Experts from the Office of the Inspector General (OIG) paint a grim picture of the state of the space agency’s server infrastructure, warning that vulnerabilities in its systems leave it open to defacement, denial of service or information-stealing attacks.
In particular, six unnamed IT systems were found to be at risk to attacks that might allow hackers to seize remote control of critical systems over the net – which included systems that control spacecraft – as a result of unpatched software vulnerabilities. The OIG’s report (24-page PDF/703 KB, extract of conclusions below) also warns that sensitive account information is poorly protected and wide open to extraction for any attackers who make it past NASA’s perimeter defences.
We found that computer servers on NASA’s Agency-wide mission network had high-risk vulnerabilities that were exploitable from the internet. Specifically, six computer servers associated with IT assets that control spacecraft and contain critical data had vulnerabilities that would allow a remote attacker to take control of or render them unavailable.Moreover, once inside the Agency-wide mission network, the attacker could use the compromised computers to exploit other weaknesses we identified, a situation that could severely degrade or cripple NASA’s operations. We also found network servers that revealed encryption keys, encrypted passwords, and user account information to potential attackers.
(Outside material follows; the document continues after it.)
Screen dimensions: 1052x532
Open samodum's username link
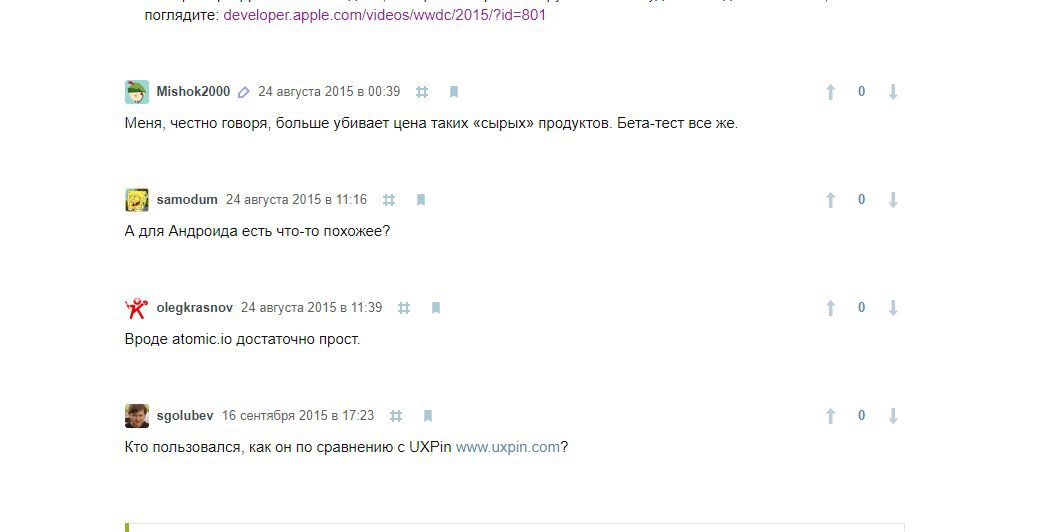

These data are sensitive and provide attackers additional ways to gain unauthorized access to NASA networks.
Auditors criticised NASA for failing to apply an agency-wide computer security program they recommended following the previous review last May.
As Nature notes, the security vulnerabilities are a concern particularly because NASA has been the frequent victim of cyberattacks in the past. For example, hackers extracted 22 GB of data from the servers of NASA’s Jet Propulsion Laboratory in Pasadena, California back in 2009.
The space agency said it had already fixed the vulnerabilities identified by the OIG’s auditors. NASA managers promised to apply a consistent security policy across the agency.